(INPUT RECORDS)
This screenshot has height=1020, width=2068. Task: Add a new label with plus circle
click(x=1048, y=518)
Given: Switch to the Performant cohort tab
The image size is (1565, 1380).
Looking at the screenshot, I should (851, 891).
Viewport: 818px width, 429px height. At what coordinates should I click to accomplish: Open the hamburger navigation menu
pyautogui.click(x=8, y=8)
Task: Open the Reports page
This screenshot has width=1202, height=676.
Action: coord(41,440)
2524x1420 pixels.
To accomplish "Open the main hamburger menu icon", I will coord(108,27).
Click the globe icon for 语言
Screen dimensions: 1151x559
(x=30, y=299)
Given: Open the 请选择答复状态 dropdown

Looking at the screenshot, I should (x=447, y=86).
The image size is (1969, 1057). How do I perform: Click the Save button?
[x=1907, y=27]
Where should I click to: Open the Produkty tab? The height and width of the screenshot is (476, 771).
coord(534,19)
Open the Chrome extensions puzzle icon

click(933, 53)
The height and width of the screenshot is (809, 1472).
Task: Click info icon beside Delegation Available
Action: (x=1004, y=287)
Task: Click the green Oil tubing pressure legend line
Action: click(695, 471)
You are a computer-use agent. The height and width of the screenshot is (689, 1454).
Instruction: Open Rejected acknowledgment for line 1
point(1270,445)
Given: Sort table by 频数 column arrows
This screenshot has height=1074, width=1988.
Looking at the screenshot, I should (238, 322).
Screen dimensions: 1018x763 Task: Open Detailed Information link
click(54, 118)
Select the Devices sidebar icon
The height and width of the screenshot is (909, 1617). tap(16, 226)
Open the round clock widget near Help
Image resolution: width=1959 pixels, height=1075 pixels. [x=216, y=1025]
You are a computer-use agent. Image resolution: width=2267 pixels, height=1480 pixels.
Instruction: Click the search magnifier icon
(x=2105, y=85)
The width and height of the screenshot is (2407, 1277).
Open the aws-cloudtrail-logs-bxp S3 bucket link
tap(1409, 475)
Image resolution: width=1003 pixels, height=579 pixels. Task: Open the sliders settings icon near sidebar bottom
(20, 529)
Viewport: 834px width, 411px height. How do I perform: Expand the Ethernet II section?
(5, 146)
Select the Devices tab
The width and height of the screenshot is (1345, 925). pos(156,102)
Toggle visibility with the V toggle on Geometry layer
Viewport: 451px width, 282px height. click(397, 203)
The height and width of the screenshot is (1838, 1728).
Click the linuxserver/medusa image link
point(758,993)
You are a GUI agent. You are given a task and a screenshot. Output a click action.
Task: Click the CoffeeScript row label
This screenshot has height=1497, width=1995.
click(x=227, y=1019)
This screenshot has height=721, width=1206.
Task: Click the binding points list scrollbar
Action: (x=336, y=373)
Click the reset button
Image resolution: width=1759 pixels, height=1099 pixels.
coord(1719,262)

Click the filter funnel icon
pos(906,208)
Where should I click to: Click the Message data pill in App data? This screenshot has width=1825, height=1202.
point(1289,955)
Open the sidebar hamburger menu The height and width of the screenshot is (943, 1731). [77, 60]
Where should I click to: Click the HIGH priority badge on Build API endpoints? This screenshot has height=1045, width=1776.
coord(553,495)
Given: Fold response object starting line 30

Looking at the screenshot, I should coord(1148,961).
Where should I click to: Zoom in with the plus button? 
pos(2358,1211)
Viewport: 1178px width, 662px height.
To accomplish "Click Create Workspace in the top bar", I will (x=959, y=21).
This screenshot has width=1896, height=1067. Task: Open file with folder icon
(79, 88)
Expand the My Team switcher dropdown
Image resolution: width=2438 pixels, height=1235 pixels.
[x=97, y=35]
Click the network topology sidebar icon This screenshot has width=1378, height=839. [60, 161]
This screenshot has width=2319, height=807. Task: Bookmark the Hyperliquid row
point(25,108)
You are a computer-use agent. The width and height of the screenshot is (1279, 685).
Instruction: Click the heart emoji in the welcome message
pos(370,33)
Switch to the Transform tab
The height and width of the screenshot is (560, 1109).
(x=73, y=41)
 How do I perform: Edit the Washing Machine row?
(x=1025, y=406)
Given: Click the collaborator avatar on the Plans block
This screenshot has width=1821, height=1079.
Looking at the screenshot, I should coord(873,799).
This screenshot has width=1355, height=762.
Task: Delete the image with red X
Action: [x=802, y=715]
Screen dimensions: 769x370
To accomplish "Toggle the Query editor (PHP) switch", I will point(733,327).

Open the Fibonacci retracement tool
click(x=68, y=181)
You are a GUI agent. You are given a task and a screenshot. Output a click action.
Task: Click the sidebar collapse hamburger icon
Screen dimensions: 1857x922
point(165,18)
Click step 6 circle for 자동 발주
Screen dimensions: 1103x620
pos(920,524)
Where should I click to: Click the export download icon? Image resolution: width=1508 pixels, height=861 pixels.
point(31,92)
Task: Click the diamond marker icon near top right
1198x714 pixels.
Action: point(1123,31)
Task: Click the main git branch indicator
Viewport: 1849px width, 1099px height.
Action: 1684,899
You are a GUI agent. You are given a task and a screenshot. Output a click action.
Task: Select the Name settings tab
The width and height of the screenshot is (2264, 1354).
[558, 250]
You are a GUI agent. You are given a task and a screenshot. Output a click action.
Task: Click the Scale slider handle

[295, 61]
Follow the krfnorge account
(End INPUT RECORDS)
DIRECTIONS: Emit the records above again, exactly, with no line skipped.

WORKED SOLUTION:
This screenshot has height=1020, width=2068. Task: Add a new label with plus circle
click(x=1048, y=518)
Given: Switch to the Performant cohort tab
The image size is (1565, 1380).
Looking at the screenshot, I should (851, 891).
Viewport: 818px width, 429px height. At what coordinates should I click to accomplish: Open the hamburger navigation menu
pyautogui.click(x=8, y=8)
Task: Open the Reports page
This screenshot has width=1202, height=676.
Action: coord(41,440)
2524x1420 pixels.
To accomplish "Open the main hamburger menu icon", I will coord(108,27).
Click the globe icon for 语言
Screen dimensions: 1151x559
(x=30, y=299)
Given: Open the 请选择答复状态 dropdown

Looking at the screenshot, I should (x=447, y=86).
The image size is (1969, 1057). How do I perform: Click the Save button?
[x=1907, y=27]
Where should I click to: Open the Produkty tab? The height and width of the screenshot is (476, 771).
coord(534,19)
Open the Chrome extensions puzzle icon

click(933, 53)
The height and width of the screenshot is (809, 1472).
Task: Click info icon beside Delegation Available
Action: (x=1004, y=287)
Task: Click the green Oil tubing pressure legend line
Action: click(695, 471)
You are a computer-use agent. The height and width of the screenshot is (689, 1454).
Instruction: Open Rejected acknowledgment for line 1
point(1270,445)
Given: Sort table by 频数 column arrows
This screenshot has height=1074, width=1988.
Looking at the screenshot, I should (238, 322).
Screen dimensions: 1018x763 Task: Open Detailed Information link
click(54, 118)
Select the Devices sidebar icon
The height and width of the screenshot is (909, 1617). tap(16, 226)
Open the round clock widget near Help
Image resolution: width=1959 pixels, height=1075 pixels. [x=216, y=1025]
You are a computer-use agent. Image resolution: width=2267 pixels, height=1480 pixels.
Instruction: Click the search magnifier icon
(x=2105, y=85)
The width and height of the screenshot is (2407, 1277).
Open the aws-cloudtrail-logs-bxp S3 bucket link
tap(1409, 475)
Image resolution: width=1003 pixels, height=579 pixels. Task: Open the sliders settings icon near sidebar bottom
(20, 529)
Viewport: 834px width, 411px height. How do I perform: Expand the Ethernet II section?
(5, 146)
Select the Devices tab
The width and height of the screenshot is (1345, 925). pos(156,102)
Toggle visibility with the V toggle on Geometry layer
Viewport: 451px width, 282px height. click(397, 203)
The height and width of the screenshot is (1838, 1728).
Click the linuxserver/medusa image link
point(758,993)
You are a GUI agent. You are given a task and a screenshot. Output a click action.
Task: Click the CoffeeScript row label
This screenshot has height=1497, width=1995.
click(x=227, y=1019)
This screenshot has height=721, width=1206.
Task: Click the binding points list scrollbar
Action: (x=336, y=373)
Click the reset button
Image resolution: width=1759 pixels, height=1099 pixels.
coord(1719,262)

Click the filter funnel icon
pos(906,208)
Where should I click to: Click the Message data pill in App data? This screenshot has width=1825, height=1202.
point(1289,955)
Open the sidebar hamburger menu The height and width of the screenshot is (943, 1731). [77, 60]
Where should I click to: Click the HIGH priority badge on Build API endpoints? This screenshot has height=1045, width=1776.
coord(553,495)
Given: Fold response object starting line 30

Looking at the screenshot, I should coord(1148,961).
Where should I click to: Zoom in with the plus button? 
pos(2358,1211)
Viewport: 1178px width, 662px height.
To accomplish "Click Create Workspace in the top bar", I will (x=959, y=21).
This screenshot has width=1896, height=1067. Task: Open file with folder icon
(79, 88)
Expand the My Team switcher dropdown
Image resolution: width=2438 pixels, height=1235 pixels.
[x=97, y=35]
Click the network topology sidebar icon This screenshot has width=1378, height=839. [60, 161]
This screenshot has width=2319, height=807. Task: Bookmark the Hyperliquid row
point(25,108)
You are a computer-use agent. The width and height of the screenshot is (1279, 685).
Instruction: Click the heart emoji in the welcome message
pos(370,33)
Switch to the Transform tab
The height and width of the screenshot is (560, 1109).
(x=73, y=41)
 How do I perform: Edit the Washing Machine row?
(x=1025, y=406)
Given: Click the collaborator avatar on the Plans block
This screenshot has width=1821, height=1079.
Looking at the screenshot, I should coord(873,799).
This screenshot has width=1355, height=762.
Task: Delete the image with red X
Action: [x=802, y=715]
Screen dimensions: 769x370
To accomplish "Toggle the Query editor (PHP) switch", I will point(733,327).

Open the Fibonacci retracement tool
click(x=68, y=181)
You are a GUI agent. You are given a task and a screenshot. Output a click action.
Task: Click the sidebar collapse hamburger icon
Screen dimensions: 1857x922
point(165,18)
Click step 6 circle for 자동 발주
Screen dimensions: 1103x620
pos(920,524)
Where should I click to: Click the export download icon? Image resolution: width=1508 pixels, height=861 pixels.
point(31,92)
Task: Click the diamond marker icon near top right
1198x714 pixels.
Action: point(1123,31)
Task: Click the main git branch indicator
Viewport: 1849px width, 1099px height.
Action: 1684,899
You are a GUI agent. You are given a task and a screenshot. Output a click action.
Task: Select the Name settings tab
The width and height of the screenshot is (2264, 1354).
[558, 250]
You are a GUI agent. You are given a task and a screenshot. Output a click action.
Task: Click the Scale slider handle

[295, 61]
Follow the krfnorge account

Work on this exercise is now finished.